次の手合わせの時には、鮮やかにソナミを投げ飛ばし、ねじ伏せ、剣を合わせれば必ずソナミの剣を弾いて打ち負かせた。
でも、でもしかし、
この頃からだろうか。
兄弟の中に不穏な空気が広がりつつあった。
ヤチホコもまた、父親のことを不甲斐なく思うようになりつつあった。
本来なら、兄者たちがしかられれば良い。ソナミは、ヤチホコに負けて悔しいなら、これに懲りて、ふざけずに武芸にいそしめば良いのだ。切磋琢磨して、二人とも成長しただろう。
でも、誰もソナミを叱らない。他の兄弟たちは、ソナミにかなわないものだから、ソナミには逆らわない。そして、ヤチホコが誰も傷つけないものだから、ヤチホコのことなぞ軽んじている。
父親は、、ヤチホコに期待し、ヤチホコを誰よりも頼りにしていた。ヤチホコもそれは知っていたが、もう、無理な話だった。
ソナミを従えることなんかできるものか。
皮肉な話だった。
子どもたちは気がついていただろうか。父親は、武芸についてよく子どもたちに教えたが、一度も子どもたちを怪我させたことがなかった。

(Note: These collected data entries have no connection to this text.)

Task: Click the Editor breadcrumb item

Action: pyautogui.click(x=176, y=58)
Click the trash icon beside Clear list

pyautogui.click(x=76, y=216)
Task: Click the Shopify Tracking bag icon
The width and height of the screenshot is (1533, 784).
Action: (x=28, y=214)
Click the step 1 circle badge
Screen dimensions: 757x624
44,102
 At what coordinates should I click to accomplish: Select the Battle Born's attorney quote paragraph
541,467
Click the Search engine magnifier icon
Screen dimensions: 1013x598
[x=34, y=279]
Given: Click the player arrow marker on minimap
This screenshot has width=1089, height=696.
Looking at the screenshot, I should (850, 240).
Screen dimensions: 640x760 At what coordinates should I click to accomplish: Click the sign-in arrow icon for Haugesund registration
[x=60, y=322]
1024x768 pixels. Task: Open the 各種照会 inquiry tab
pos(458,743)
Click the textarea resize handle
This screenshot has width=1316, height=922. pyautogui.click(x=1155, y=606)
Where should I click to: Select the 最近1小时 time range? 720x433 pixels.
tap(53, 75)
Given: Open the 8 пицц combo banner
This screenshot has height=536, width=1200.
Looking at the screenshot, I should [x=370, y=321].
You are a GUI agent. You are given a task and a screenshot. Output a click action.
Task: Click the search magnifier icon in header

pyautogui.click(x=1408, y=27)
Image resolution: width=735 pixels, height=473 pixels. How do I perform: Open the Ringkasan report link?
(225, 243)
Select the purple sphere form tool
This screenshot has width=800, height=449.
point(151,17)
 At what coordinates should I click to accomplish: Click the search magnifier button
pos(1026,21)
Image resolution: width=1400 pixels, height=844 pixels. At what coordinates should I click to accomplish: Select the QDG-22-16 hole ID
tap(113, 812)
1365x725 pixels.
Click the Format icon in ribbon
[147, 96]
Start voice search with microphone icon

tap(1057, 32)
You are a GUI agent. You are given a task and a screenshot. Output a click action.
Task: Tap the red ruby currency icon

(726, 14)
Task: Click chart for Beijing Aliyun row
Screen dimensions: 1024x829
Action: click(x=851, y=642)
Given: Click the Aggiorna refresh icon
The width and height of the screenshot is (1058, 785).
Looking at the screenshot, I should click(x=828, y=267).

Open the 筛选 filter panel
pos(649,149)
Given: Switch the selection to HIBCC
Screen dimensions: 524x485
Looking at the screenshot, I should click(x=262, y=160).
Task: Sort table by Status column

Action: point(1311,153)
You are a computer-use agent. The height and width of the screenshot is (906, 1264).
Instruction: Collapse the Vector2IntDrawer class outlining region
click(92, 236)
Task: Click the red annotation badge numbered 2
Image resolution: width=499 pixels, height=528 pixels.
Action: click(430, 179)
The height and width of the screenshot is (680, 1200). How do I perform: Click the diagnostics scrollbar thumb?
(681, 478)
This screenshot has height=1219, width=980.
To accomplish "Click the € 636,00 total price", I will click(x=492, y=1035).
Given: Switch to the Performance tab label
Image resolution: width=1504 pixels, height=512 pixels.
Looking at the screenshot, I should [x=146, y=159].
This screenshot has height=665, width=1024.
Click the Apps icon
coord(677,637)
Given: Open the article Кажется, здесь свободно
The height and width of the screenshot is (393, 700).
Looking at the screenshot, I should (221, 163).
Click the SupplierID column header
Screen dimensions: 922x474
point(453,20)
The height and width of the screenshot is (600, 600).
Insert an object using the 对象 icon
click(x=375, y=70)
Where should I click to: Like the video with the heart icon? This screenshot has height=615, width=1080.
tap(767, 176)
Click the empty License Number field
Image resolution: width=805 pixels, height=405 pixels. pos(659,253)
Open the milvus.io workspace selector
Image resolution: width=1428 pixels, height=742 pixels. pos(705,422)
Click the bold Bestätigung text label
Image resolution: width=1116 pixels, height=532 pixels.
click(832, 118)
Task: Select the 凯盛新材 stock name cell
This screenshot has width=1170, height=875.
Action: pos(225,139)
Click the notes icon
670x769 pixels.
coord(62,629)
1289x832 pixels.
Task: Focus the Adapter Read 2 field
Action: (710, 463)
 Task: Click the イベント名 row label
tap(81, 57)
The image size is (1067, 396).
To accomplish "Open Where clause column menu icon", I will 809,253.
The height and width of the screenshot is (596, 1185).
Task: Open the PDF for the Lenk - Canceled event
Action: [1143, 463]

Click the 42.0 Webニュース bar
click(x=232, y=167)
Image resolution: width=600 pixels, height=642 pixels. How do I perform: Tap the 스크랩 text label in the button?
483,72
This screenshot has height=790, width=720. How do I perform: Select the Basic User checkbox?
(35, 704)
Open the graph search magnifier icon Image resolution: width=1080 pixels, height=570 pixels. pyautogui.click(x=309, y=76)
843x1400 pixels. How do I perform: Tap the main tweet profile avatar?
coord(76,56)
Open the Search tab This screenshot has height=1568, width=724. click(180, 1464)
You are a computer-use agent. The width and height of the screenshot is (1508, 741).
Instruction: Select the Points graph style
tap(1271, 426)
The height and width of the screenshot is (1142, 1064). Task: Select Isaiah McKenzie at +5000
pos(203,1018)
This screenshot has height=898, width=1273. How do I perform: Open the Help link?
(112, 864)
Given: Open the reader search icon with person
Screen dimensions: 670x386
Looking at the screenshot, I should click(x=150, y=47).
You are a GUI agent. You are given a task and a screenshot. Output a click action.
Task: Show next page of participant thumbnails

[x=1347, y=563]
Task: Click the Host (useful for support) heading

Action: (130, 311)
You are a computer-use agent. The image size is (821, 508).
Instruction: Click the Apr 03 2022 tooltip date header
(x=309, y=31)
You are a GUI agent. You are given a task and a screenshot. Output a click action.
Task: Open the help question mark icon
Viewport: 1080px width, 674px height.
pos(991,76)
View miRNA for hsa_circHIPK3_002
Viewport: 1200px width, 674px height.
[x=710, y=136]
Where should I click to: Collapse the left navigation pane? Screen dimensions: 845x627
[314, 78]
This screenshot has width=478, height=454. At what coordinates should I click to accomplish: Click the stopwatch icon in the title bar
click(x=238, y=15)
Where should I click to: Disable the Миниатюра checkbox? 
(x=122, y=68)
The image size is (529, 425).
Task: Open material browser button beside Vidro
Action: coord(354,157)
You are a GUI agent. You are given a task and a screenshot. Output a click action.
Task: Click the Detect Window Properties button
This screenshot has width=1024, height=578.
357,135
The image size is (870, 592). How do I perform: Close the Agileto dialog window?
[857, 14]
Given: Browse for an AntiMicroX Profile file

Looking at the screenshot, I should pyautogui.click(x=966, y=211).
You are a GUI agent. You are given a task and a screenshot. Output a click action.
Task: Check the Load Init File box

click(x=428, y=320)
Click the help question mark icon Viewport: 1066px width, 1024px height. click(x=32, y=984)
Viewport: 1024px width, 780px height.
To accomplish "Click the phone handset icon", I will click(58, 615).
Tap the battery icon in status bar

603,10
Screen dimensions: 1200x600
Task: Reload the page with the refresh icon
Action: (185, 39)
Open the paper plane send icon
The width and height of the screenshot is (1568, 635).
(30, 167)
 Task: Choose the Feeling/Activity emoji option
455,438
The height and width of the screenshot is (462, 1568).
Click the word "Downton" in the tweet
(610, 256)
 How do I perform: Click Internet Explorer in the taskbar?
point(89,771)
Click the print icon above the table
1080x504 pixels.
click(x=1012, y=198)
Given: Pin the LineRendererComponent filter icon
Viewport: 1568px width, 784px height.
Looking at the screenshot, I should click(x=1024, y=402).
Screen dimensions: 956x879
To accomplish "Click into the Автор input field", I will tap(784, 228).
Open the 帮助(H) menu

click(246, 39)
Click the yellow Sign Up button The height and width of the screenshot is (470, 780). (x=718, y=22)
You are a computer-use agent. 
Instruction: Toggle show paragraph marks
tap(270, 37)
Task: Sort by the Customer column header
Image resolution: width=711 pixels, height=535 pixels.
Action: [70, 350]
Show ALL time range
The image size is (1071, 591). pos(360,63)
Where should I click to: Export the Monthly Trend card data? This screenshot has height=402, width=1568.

父親が、ヤチホコに期待したのは、自分と同じことができる可能性があるのがヤチホコだけだったからだ。ヤチホコの他の兄弟は、皆、家族を傷つける。モリヒトも心もとない。
父親が、自分の考えや、家族の護り方を子どもたちに話したことは一度もない。
話してやれば良かったかもしれない。
ソナミはソナミで、自分が父親から期待されていないことをいつも思い知らされていた。
ヤチホコの母のあの女が憎たらしかった。